Your assignment:
Copy out the data below. Leave nothing out and alter nothing.

[Collected data]
* * *
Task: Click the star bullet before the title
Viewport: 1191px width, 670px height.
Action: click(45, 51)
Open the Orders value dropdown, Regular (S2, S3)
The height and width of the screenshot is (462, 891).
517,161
* * *
Response to this exercise:
Task: Click the star bullet before the title
Viewport: 1191px width, 670px height.
Action: click(45, 51)
Open the Orders value dropdown, Regular (S2, S3)
The height and width of the screenshot is (462, 891).
517,161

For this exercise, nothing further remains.